Thee Reserve Bank of India today revised its FY26 GDP growth projection upwards to 6.8% from 6.5% but cautioned against global tariff uncertainties and geopolitical tensions, which may pose downside risks to the growth outlook.
Announcing the monetary policy committee decision to maintain status quo on the policy repo rate at 5.5%, RBI Governor Sanjay Malhotra said, “Ongoing tariff and trade policy uncertainties will impact external demand. Prolonged geopolitical tensions and volatility in international financial markets caused by risk-off sentiments of investors pose downside risks to the growth outlook. The implementation of several growth-inducing structural reforms, including streamlining of GST, is expected to offset some of the adverse effects of the external headwinds.”
“Taking all these factors into account, real GDP growth for 2025-26 is now projected at 6.8%, with Q2 at 7.0%, Q3 at 6.4%, and Q4 at 6.2%. Real GDP growth for Q1:2026-27 is projected at 6.4%. The risks are evenly balanced,” Malhotra said.
“Economic activity has remained resilient with growth of real gross domestic product (GDP) surprising on the upside at 7.8% and gross value added (GVA) at 7.6% for Q1: 2025-26,” RBI said.
“As suggested by high-frequency indicators available so far, domestic economic activity continues to sustain momentum in Q2:2025-26. Looking ahead, an above normal monsoon, good progress of kharif sowing and adequate reservoir levels have further brightened prospects of agriculture and rural demand. Buoyancy in the services sector, coupled with steady employment conditions, is supportive of demand, which is expected to get a further boost from the rationalisation of GST. Rising capacity utilisation, conducive financial conditions, and improving domestic demand should continue to facilitate fixed investment,” the governor said in the statement today.
“Since the August policy meeting, significant developments on the domestic front amidst a fast-changing global economic landscape have altered the narrative on growth-inflation dynamics in India. Buoyed by a good monsoon, the Indian economy continues to exhibit strength by registering a higher growth in Q1:2025-26. At the same time, there has been a considerable moderation in headline inflation,” Malhotra said.
He said GST reforms will stimulate consumption and economic growth. “The rationalisation of the goods and services tax (GST) rates is likely to have a sobering impact on inflation while stimulating consumption and growth.
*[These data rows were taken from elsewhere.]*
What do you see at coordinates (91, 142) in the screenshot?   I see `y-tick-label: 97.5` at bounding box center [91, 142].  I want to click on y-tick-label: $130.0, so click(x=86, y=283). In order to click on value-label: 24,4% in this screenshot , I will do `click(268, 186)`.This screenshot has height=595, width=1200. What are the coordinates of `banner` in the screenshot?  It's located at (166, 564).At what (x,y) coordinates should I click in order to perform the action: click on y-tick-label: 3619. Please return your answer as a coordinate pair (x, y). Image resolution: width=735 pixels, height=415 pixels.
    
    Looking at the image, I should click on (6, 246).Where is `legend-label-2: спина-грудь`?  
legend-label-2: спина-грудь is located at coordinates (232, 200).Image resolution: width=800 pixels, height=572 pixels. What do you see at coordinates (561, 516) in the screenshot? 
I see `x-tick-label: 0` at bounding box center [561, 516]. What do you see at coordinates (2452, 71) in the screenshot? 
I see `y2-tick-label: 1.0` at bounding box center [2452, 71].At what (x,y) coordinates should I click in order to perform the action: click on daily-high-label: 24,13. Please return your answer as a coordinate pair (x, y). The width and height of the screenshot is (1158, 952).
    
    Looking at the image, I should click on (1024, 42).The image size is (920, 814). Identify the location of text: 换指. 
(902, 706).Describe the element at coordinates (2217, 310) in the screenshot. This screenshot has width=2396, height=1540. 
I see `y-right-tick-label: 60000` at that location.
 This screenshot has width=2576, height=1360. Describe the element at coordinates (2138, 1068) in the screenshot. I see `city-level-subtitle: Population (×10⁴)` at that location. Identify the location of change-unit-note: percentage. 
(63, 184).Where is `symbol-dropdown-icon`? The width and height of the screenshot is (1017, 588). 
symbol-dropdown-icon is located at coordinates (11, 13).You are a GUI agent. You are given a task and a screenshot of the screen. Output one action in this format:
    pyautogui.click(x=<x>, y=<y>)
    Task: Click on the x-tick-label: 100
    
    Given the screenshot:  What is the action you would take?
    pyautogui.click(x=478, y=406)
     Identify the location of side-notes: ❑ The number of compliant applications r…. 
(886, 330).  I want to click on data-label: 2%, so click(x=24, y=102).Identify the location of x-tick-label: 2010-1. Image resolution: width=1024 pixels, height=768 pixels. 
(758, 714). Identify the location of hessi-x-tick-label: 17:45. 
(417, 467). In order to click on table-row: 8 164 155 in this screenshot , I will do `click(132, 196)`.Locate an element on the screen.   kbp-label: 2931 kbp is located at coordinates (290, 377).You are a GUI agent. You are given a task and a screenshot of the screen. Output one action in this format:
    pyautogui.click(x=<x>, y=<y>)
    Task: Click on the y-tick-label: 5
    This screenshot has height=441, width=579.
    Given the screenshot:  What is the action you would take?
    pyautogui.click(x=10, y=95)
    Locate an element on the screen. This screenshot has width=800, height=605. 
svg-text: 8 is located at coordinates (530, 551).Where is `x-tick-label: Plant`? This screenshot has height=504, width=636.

Tariffs on the other hand will moderate exports,” he said.
He said the global economy has been more resilient than anticipated, with robust growth in the US and China. “The outlook, however, remains clouded amidst elevated policy uncertainty. Inflation has remained above respective targets in some advanced economies, posing fresh challenges for central banks as they navigate the shifting growth–inflation dynamics,” he said.
“Financial markets have been volatile. The US dollar strengthened after the upward revision of US growth numbers for the second quarter, and treasury yields hardened recently as expectations of rate cuts by the Federal Reserve ebbed. Equities have remained buoyant across several advanced and emerging economies,” he added.